§ **CONSIGNE**:
Traduisez en anglais cette phrase du texte sur les indications des AVK : « L’anticoagulation orale par AVK constitue le traitement de référence des pathologies thrombotiques. »

§ **TEXTE FOURNI**:
::::::
Indications thérapeutiques
L’anticoagulation orale par AVK constitue le traitement de référence des pathologies thrombotiques. Elle prévient la formation ou l’extension d’une thrombose ou d’une embolie. Selon l’AFSSAPS, les indications validées par des études cliniques ou un consensus professionnel sont les suivantes (11) : Indications thérapeutiques :
• Cardiopathies emboligènes : prévention des complications thrombo-emboliques en rapport avec certaines fibrillations auriculaires, certaines valvulopathies mitrales, les prothèses valvulaires.
• Maladie thromboembolique veineuse : traitement curatif (en relais de l’héparine) et prévention des récidives des thromboses veineuses profondes et de l’embolie pulmonaire, prévention (chirurgie de hanche).
• Infarctus du myocarde :
◆ prévention des complications thrombo-emboliques des infarctus compliqués (thrombus mural, dysfonction ventriculaire gauche sévère, dyskinésie emboligène…) en relais de l’héparine ;
◆ prévention de la récidive d’infarctus du myocarde, en cas d’intolérance à l’aspirine.
• Prévention des thromboses veineuses sur cathéter (à faible dose).
::::::
§ **DONNÉES À EXAMINER**:
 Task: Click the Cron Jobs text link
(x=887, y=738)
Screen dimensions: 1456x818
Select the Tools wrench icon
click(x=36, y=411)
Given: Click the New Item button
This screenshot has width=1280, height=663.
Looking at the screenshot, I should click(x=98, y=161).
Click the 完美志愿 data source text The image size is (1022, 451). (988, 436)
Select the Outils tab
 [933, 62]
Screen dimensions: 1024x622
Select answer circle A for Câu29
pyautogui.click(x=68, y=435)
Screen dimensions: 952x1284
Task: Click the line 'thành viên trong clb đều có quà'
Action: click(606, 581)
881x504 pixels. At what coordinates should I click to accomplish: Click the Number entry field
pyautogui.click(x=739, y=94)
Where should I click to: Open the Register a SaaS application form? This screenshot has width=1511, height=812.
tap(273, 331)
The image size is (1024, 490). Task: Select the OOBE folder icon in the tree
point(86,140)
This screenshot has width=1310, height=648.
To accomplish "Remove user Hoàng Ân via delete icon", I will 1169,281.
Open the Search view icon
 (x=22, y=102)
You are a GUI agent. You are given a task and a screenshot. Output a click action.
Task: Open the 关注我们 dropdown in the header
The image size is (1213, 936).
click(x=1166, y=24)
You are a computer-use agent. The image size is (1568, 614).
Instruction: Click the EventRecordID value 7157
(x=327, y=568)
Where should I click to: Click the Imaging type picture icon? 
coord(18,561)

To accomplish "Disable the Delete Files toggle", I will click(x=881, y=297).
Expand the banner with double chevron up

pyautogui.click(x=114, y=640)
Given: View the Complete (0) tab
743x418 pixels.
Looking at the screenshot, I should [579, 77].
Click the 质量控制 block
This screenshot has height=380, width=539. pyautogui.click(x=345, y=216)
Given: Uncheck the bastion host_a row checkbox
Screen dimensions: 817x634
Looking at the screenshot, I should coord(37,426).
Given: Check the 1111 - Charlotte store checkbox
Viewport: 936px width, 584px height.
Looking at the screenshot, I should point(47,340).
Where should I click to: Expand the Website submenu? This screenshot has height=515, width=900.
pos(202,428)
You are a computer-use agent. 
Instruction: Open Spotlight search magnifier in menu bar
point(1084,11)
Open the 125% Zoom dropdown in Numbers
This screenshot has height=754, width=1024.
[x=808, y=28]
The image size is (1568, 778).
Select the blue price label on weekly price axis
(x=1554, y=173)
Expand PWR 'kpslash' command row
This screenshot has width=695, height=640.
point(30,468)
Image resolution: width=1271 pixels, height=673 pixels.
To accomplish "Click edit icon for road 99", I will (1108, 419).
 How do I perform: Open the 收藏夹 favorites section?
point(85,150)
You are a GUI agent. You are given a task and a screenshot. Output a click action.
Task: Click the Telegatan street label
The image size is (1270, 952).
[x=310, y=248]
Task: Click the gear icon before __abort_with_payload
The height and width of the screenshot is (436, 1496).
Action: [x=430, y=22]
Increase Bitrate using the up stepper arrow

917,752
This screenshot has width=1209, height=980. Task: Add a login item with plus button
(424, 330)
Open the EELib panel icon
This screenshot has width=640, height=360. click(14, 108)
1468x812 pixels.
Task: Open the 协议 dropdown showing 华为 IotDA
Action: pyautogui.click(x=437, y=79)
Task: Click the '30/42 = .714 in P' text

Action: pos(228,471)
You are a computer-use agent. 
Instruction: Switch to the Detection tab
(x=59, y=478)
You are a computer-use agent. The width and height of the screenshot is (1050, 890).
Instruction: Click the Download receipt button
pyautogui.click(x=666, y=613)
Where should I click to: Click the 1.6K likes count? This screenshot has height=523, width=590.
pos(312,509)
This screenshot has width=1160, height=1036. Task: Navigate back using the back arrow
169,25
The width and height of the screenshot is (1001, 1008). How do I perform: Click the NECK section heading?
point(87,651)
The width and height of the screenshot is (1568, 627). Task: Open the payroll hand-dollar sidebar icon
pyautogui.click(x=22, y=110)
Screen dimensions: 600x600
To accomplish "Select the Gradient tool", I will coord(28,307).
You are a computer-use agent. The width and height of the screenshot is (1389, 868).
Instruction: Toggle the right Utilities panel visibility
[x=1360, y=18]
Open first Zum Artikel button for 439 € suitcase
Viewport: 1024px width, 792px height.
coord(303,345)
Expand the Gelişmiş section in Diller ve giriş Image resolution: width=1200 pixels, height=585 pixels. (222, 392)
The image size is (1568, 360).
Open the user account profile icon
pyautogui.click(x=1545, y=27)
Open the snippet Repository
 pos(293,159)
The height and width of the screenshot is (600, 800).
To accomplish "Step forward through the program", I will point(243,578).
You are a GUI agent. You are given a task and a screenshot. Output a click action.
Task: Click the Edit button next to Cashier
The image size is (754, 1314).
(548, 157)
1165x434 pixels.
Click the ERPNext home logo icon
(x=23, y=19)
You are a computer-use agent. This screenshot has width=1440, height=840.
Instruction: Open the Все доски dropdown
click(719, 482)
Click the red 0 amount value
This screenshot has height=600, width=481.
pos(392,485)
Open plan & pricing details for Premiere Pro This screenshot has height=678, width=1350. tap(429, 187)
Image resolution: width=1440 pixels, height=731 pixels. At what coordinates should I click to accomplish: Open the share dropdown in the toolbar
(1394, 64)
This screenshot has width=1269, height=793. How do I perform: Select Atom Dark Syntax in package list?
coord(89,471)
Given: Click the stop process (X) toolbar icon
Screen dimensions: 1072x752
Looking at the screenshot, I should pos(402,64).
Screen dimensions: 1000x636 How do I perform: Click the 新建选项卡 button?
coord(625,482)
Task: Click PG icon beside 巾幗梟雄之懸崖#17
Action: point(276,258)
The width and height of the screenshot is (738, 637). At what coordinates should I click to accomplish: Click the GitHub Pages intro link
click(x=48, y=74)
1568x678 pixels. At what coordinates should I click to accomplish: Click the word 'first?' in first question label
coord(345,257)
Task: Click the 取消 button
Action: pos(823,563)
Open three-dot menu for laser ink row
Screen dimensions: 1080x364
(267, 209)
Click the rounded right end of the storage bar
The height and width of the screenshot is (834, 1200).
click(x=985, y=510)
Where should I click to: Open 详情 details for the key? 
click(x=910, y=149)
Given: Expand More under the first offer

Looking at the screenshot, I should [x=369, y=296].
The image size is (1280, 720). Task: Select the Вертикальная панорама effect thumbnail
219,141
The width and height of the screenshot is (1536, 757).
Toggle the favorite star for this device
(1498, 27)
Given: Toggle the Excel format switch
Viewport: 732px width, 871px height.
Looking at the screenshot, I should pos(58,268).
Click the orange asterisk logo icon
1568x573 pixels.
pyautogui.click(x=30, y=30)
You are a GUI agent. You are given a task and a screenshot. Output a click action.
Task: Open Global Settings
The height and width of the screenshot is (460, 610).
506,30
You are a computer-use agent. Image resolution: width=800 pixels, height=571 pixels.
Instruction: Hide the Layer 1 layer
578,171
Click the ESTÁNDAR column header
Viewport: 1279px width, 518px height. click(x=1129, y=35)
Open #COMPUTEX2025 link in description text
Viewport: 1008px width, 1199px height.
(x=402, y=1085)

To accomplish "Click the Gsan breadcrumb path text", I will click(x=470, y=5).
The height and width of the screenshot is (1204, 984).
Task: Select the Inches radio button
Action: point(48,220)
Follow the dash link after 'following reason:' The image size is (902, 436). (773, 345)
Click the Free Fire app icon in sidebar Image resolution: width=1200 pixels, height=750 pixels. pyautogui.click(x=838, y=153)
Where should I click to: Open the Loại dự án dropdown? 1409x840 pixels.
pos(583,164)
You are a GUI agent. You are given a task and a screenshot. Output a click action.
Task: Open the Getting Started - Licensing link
::::::
§ **RÉPONSE RÉDIGÉE**:
Oral anticoagulation with VKAs is the reference treatment for thrombotic disorders.